While small business gets squeezed, big business gets bailed out

Back in 2018, Finance & Commerce wrote:

A concrete fortress of a parking ramp appeared to be the former Macy’s future after its 2013 exit from downtown St. Paul.

What emerged is Treasure Island Center, with 540,000 square feet of office, retail and sports uses and potential to draw 600,000-plus visitors yearly for hockey and figure skating at the building’s rooftop ice rink.

The rink is the Minnesota Wild’s practice home, serves as home ice for Hamline University’s men’s and women’s hockey teams, and has 5,500 hours of community use available yearly.

Other tenants include a two-level Walgreens, the Minnesota Housing Finance Agency, a St. Paul Police Department office, and a TRIA Orthopedic Clinic. A Tim Hortons coffee and doughnut shop and Stacked Deck Brewing are to open this spring. It also has 800 parking spaces.

Making the difference was a public-private partnership between the St. Paul Port Authority’s nonprofit funding arm, Capital City Properties, and Minneapolis-based developer Hempel Cos, said Lee Krueger, the Port Authority’s president. The entities formed a joint venture, Go Wild LLC, which owns the building.

Randy McKay, a principal at Hempel Cos., called the project “a suburban model downtown.”

“We’re seeing that already and we just opened. It’s going to be a bigger economic influence than anybody would have ever thought,” McKay said.

This did not happen. The adjacent Lowertown area began experiencing problems shortly after Finance & Commerce hit “post” on that article and, in 2020, Covid-19 hit. The Treasure Island Center is now a deserted ghost town. The Minnesota Whitecaps, who played at the Tria rink, relocated to the less vibrant surroundings of Richfield last year. The Tim Horton’s is no more. Closed, too, is Stacked Deck Brewing. When they closed in October 2021, they explained:

The saga that landed us in this unfortunate position is long and winding and of soap opera proportions. We’ll spare you the details, but suffice it to say, the hardships we have endured over the past year have gone beyond the capabilities of a small brewery like ours.

This cut no ice with the owners. In January last year, the Minneapolis/St. Paul Business Journal reported:

The landlord of the Treasure Island Center in downtown St. Paul has filed a lawsuit against Stacked Deck Brewing, a craft brewery in the space that shut down last year.

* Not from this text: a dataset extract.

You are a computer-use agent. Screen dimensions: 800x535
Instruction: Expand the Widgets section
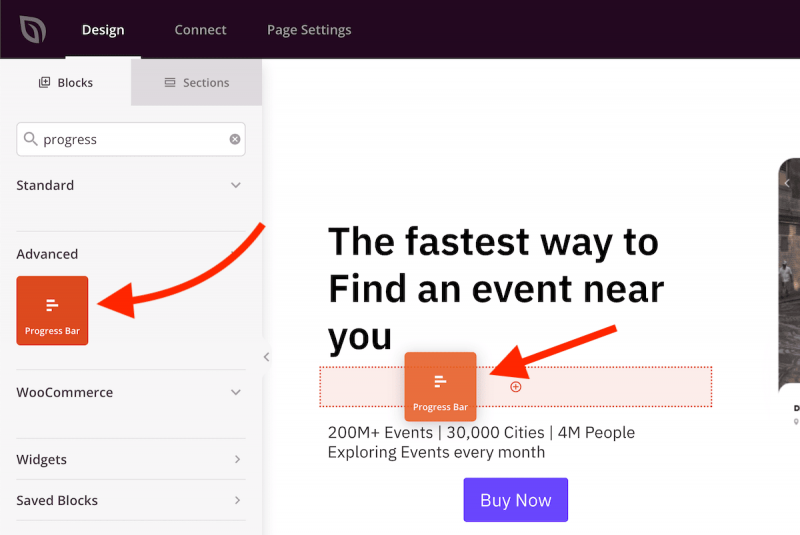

Go Wild, the joint venture that owns the building, wants about $1.3 million in rent and related fees from the now-closed brewery and taproom, according to a complaint filed in Ramsey County District Court this week. 

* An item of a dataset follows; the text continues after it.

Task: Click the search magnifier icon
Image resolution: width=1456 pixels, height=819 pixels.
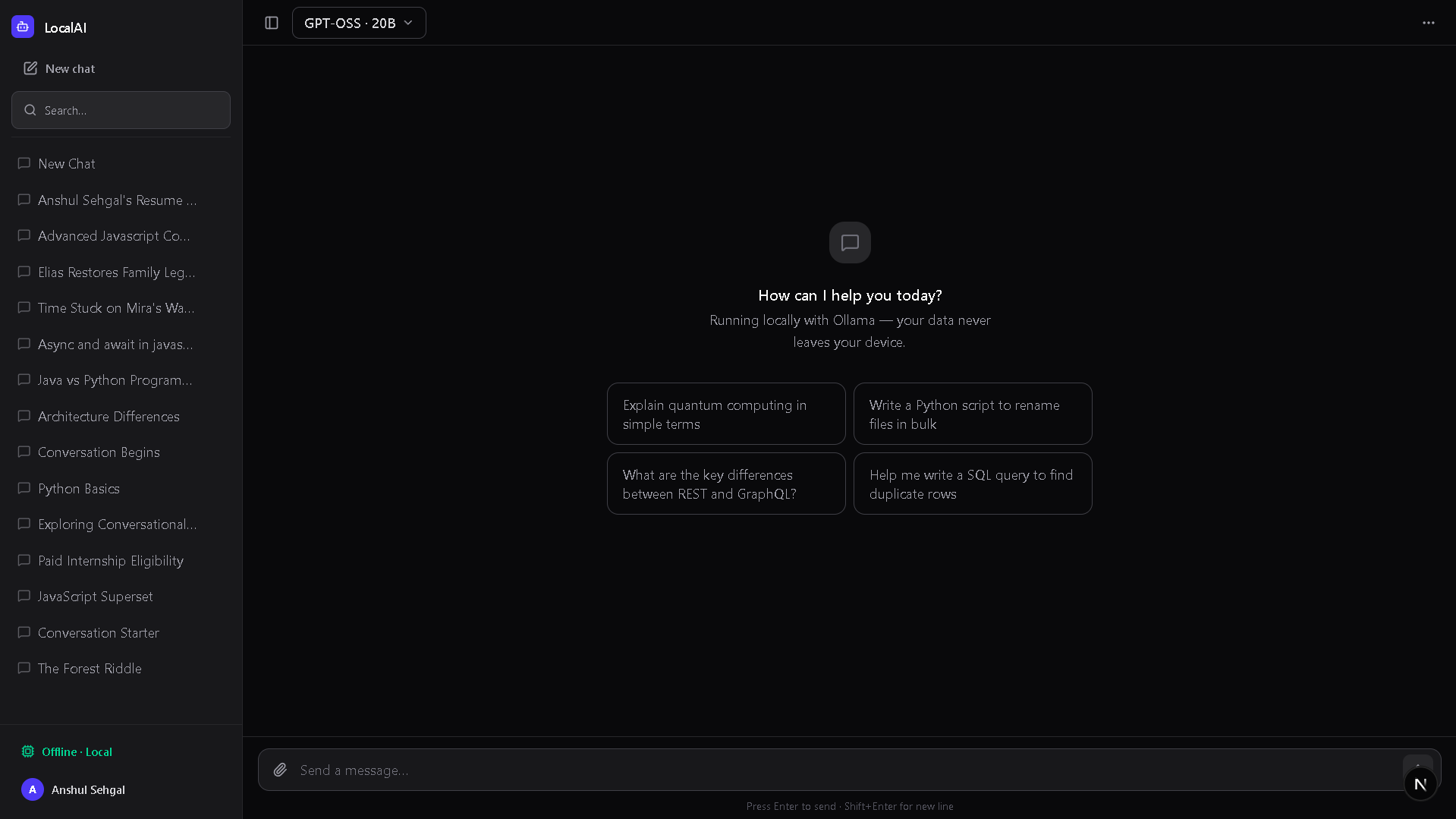Action: [30, 110]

According to records in the complaint, Stacked Deck in 2017 agreed to a lease at the Treasure Island Center, located at 400 Wabasha St. North. Current annual rent is roughly $93,000 and was set to increase to more than $142,000 by 2029.

Last March, Go Wild sent a notice of default to Stacked Deck, and in November, the landlord notified the brewery it was terminating the lease and still wanted to be paid through August 2029. Past-due rent for the space is about $255,000 while future rent obligations total more than $1 million, according to documents in the lawsuit.

The failure of the Treasure Island Center now sees Go Wild LLC, the joint venture between the St. Paul Port Authority’s nonprofit funding arm, Capital City Properties, and Hempel Cos, struggling to pay the bills. The Pioneer Press reported recently:

With parking revenue depressed, the reinvention of the former Macy’s Department Store building in downtown St. Paul into a multi-purpose office, restaurant, retail and hockey complex has required an emergency cash infusion in advance of a pending refinance through Colliers Funding.

Capital City Properties, the nonprofit real estate development arm of the St. Paul Port Authority, is loaning the joint venture behind Treasure Island Center up to $3.6 million to avoid defaulting on a $40 million mortgage that matures in September.

The board of Capital City Properties, which became the majority investor in the joint venture in the early days of the pandemic, approved the operating loan to Go Wild, LLC on March 28 by a vote of 5-0.

There are sources of funding available to large, well connected, taxpayer backed enterprises that are not available to your average craft brewery.

The problems facing downtown Minneapolis are well documented (by us, anyway). Those facing downtown St. Paul ought not to be forgotten.